Here is some intuition. Let e1, e2, . . . , en be the sorted sequence of endpoints corresponding to our intervals. Let s(i, j) denote the sum p[ei] + p[ei+1] + · · · + p[ej] for 1 ≤ i ≤ j ≤ n. We wish to find an i maximizing s(1, i ). Each node x stores three new attributes. We store v[x] = s(l[x], r [x]), the sum of the values of all nodes in x’s subtree. We also store m[x], the maximum value obtained by the expression s(l[x], i) for any i. We store o[x] as the value of i for which m[x] achieves its maximum. For the sentinel, we define v[nil[T]] = m[nil[T]] = 0.

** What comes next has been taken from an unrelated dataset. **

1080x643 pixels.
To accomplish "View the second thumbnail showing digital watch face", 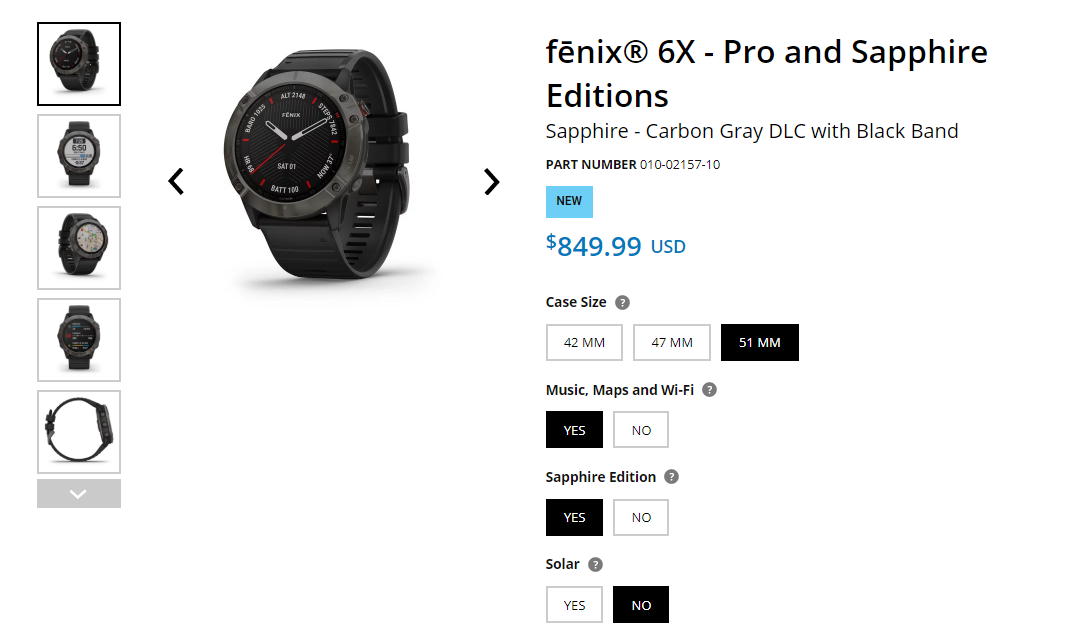I will (79, 156).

We can compute these attributes in a bottom-up fashion so as to satisfy the requirements of Theorem 14.1:
v[x] = v[left[x]] + p[x] + v[right[x]] ,
m[x] = max{
m[left[x]] (max is in x’s left subtree),
v[left[x]] + p[x] (max is at x),
v[left[x]] + p[x] + m[right[x]] (max is in x’s right subtree). }
Once we understand how to compute m[x], it is straightforward to compute o[x] from the information in x and its two children.
FIND-POM: return the interval whose endpoint is represented by o[root[T]]. Because of how we have deÞned the new attributes, Theorem 14.1 says that each operation runs in O(lg n) time. In fact, FIND-POM takes only O(1) time.